Of course, Intel gets paid not for transistors but for computer functions. To realize the benefits of the new fabs, therefore, Intel must deliver new computer functions that successfully adapt to the era of bandwidth abundance.

Moreover, it is worth noting that measured in telecosmic terms of useful terabits per second of bandwidth, a MicroUnity fab ultimately costing some $ 150 million might generate more added value than a $ 2 billion megafab of Intel.

Return to Low and Slow
Since as a general rule, the more the power, the faster the switch, you can get speed by using high-powered or exotic individual components. It is an approach that worked well for years at Cray, IBM, NEC and other supercomputer vendors. Wire together superfast switches and you will get a superfast machine.

The other choice for speed is to use low-powered, slow switches. You make them so small and jam them so close together, the signals get to their destinations nearly as fast as the high-powered signals. This approach works well in the microprocessor industry and in the human brain.

Despite occasional deviations at Cray and IBM, low and slow has been the secret of all success in semiconductors from the outset. Inventor William Shockley substituted slow, low-powered transistors for faster, high-powered vacuum tubes. Gordon Teal at Texas Instruments replaced fast germanium with slower silicon. Jean Hoerni at Fairchild spurned the fast track of mountainous Mesa transistors to adopt a flat “planar” technology in which devices were implanted below the surface of the chip. Jack Kilby and Robert Noyce then substituted slow resistors and capacitors as well as slow transistors on integrated circuits for faster, high-powered devices on modules and printed circuit boards. Federico Faggin made possible the microprocessor by replacing fast metal gates on transistors with slow gates made of polysilicon. Frank Wanlass and others replaced faster NMOS and PMOS technologies with the 1,000 times slower and 10 times lower-power Complementary Metal Oxide Semiconductors (CMOS) that now rule the industry.

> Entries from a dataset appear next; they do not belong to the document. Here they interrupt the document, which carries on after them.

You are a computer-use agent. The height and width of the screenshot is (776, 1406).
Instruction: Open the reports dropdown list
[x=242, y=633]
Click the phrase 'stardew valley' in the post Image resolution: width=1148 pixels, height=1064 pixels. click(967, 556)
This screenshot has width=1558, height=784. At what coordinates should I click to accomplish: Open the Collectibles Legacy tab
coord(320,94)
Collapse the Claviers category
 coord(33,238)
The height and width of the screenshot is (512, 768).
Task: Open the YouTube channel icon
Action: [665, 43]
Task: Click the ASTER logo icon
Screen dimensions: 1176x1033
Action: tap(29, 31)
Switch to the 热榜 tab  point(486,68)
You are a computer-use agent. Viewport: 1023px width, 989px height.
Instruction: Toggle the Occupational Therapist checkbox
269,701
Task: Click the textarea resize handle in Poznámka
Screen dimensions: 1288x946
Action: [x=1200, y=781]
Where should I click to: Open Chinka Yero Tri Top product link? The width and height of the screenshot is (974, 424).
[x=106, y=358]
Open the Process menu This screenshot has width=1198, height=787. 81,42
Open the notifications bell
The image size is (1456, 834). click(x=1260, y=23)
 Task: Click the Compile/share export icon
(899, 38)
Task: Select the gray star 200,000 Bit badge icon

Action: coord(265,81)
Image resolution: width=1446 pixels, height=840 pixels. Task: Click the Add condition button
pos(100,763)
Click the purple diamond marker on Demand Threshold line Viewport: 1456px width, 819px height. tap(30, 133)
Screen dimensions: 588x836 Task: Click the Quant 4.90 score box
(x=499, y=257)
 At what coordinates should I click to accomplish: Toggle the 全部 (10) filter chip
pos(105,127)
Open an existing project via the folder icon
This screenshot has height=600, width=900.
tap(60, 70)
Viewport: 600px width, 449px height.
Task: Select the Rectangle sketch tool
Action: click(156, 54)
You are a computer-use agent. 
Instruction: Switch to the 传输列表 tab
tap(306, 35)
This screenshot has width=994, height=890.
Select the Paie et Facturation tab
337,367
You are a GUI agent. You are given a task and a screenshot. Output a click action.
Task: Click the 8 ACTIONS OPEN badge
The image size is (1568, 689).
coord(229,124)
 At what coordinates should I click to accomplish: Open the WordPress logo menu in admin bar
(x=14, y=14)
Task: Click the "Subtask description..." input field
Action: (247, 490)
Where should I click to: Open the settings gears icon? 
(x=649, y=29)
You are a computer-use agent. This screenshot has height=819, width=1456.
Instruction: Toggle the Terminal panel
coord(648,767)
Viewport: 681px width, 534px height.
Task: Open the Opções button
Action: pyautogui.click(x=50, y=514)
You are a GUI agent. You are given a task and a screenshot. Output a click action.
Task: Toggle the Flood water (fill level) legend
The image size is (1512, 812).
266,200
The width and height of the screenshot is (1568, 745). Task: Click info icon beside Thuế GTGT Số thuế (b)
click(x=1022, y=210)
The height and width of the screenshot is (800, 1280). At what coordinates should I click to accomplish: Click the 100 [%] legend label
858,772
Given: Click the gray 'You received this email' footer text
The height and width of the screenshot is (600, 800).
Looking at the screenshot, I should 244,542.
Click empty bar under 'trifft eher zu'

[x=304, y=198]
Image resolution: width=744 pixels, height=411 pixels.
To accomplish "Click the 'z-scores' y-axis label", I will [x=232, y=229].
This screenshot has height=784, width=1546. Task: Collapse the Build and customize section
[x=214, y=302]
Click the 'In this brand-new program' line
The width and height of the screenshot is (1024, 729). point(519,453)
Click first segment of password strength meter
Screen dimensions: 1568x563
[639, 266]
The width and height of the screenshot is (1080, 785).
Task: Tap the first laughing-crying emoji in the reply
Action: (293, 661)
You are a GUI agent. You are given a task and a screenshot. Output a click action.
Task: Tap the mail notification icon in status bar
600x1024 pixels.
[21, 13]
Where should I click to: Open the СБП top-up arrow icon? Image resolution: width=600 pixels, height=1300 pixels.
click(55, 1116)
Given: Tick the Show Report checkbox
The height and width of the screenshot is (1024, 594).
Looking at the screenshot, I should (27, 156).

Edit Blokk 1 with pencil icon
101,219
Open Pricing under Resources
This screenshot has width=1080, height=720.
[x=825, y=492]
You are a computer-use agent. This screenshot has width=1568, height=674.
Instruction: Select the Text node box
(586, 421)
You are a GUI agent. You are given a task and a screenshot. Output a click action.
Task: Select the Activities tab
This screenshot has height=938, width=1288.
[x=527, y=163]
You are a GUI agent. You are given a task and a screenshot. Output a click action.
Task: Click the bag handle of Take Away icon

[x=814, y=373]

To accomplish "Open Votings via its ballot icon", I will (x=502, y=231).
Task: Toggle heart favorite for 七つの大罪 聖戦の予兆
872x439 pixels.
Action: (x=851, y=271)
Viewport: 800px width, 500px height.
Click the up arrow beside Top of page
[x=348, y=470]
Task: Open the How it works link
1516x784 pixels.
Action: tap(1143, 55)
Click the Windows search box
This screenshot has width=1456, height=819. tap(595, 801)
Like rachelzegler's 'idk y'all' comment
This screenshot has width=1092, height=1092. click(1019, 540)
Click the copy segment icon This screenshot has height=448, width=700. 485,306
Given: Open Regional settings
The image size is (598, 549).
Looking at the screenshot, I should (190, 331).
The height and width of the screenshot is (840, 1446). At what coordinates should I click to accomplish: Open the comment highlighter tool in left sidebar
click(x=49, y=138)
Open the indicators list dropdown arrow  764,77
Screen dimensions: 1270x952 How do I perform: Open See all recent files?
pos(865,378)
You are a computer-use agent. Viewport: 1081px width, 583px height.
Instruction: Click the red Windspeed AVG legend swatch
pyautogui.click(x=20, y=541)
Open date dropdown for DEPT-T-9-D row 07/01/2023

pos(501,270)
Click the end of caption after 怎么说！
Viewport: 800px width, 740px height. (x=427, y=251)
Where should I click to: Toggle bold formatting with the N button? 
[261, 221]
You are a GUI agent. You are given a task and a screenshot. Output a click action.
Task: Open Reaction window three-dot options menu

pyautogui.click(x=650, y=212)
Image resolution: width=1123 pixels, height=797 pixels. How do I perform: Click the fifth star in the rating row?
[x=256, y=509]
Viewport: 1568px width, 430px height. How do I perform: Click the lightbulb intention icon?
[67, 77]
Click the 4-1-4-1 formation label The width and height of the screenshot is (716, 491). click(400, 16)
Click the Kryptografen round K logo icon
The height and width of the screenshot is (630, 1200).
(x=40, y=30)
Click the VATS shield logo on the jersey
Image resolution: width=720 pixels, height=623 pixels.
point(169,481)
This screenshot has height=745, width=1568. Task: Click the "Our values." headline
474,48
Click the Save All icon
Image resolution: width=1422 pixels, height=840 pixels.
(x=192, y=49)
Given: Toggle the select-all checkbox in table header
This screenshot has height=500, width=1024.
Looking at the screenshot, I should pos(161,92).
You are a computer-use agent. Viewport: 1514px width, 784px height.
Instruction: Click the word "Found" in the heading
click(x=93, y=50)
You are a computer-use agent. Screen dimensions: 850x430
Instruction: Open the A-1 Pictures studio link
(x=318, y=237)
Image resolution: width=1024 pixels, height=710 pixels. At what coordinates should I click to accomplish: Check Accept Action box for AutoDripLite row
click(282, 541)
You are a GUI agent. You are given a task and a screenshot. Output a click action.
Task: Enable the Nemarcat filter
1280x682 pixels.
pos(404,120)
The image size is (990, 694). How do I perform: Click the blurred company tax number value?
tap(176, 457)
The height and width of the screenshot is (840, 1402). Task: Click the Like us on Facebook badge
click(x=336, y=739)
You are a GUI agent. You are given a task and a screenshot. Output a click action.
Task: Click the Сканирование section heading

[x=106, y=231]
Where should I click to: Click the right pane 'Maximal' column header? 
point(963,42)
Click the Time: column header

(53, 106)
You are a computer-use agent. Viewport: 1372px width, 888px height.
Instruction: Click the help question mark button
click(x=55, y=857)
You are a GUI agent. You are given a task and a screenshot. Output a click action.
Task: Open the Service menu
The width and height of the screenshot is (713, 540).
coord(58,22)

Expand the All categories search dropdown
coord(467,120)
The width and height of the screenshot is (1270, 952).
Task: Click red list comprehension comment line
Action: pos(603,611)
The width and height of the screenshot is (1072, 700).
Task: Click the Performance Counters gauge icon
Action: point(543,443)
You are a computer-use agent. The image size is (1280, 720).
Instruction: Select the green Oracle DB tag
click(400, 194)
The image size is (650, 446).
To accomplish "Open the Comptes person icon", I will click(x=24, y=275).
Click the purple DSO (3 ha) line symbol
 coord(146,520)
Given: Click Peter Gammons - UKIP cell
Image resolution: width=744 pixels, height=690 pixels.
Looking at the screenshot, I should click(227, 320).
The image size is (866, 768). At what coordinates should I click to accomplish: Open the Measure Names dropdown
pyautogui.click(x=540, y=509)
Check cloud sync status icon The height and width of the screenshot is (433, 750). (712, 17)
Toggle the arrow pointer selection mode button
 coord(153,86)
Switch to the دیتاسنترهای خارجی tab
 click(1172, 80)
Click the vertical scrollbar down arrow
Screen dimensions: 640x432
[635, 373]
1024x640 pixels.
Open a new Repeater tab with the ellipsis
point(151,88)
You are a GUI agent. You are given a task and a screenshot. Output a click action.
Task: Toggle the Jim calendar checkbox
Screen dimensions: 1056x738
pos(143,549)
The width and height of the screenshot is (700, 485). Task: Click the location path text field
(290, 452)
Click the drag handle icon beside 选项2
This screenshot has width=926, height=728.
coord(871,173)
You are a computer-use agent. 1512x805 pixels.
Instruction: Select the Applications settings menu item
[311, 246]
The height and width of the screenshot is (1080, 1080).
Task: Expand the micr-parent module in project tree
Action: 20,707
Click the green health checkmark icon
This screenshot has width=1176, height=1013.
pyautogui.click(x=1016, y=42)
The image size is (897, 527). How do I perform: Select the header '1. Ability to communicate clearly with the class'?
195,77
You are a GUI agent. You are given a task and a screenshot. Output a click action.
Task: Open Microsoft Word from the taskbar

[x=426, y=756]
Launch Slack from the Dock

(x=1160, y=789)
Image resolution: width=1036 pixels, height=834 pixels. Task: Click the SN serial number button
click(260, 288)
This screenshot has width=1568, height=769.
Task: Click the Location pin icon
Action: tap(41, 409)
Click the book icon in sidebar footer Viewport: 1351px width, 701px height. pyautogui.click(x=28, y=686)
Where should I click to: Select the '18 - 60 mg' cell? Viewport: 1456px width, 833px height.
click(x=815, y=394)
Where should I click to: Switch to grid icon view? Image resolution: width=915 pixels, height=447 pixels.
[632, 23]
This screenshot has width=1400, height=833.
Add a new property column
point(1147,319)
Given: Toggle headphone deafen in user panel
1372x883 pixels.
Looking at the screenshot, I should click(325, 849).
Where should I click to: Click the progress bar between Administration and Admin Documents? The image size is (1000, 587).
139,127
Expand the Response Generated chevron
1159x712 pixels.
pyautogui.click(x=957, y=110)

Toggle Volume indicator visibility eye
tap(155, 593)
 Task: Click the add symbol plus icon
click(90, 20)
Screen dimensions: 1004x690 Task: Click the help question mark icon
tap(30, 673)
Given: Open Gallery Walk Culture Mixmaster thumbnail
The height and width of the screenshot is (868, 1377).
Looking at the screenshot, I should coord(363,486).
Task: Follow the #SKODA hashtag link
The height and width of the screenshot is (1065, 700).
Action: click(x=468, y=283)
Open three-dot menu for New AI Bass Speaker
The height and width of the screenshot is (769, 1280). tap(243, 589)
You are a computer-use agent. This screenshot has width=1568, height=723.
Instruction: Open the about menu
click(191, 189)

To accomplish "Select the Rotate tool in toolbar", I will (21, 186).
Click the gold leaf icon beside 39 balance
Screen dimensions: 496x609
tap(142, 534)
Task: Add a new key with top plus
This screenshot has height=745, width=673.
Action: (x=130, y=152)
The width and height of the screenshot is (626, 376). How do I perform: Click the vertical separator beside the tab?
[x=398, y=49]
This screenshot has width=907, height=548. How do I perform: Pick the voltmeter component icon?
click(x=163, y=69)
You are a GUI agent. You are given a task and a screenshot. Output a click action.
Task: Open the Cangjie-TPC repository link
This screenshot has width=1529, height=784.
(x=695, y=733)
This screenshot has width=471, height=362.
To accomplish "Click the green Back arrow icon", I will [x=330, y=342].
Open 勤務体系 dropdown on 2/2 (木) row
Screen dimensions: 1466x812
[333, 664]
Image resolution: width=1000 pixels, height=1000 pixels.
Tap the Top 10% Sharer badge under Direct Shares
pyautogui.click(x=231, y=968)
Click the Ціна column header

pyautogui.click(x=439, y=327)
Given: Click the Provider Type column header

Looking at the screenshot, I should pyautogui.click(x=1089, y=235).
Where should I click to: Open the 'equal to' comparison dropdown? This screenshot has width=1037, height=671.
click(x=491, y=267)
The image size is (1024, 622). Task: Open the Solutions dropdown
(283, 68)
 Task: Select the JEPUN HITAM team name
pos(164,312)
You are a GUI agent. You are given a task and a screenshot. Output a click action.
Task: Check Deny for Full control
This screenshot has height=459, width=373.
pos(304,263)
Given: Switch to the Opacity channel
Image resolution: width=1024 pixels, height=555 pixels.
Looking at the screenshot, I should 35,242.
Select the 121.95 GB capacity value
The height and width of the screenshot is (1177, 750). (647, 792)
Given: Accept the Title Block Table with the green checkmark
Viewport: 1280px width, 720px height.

Low and slow finds its roots in the very physics of solid state, separating the microcosm from the macrocosm. Chips consist of complex patterns of wires and switches. In the macrocosm of electromechanics, wires were simple, fast, cool, reliable and virtually free; switches were vacuum tubes, complex, fragile, hot and expensive. In the macrocosm, the rule was economize on switches, squander on wires. But in the microcosm, all these rules of electromechanics collapsed.

In the microcosm, switches are almost free—a few millionths of a cent. Wires are the problem. However fast they may be, longer wires laid down on the chip and more wires connected to it translated directly into greater resistance and capacitance and more needed power and resulting heat. These problems become exponentially more acute as wire diameters drop. On the other hand, the shorter the wires the purer the signal and the smaller the resistance, capacitance and heat.

This fact of physics is the heart of microelectronics. As electron movements approach their mean free path—he distance they can travel “ballistically” without bouncing off the internal atomic structure of the silicon—they get faster, cheaper and cooler.
At the quantum level, noise plummets and bandwidth explodes. Tunneling electrons, the fastest of all, emit virtually no heat at all. It was a new quantum paradox; the smaller the space the more the room, the narrower the switches the broader the bandwidth, the faster the transport the lower the noise. As transistors are jammed more closely together, the power delay product—the crucial index of semiconductor performance combining switching delays with heat emission—improves as the square of the number of transistors on a single chip.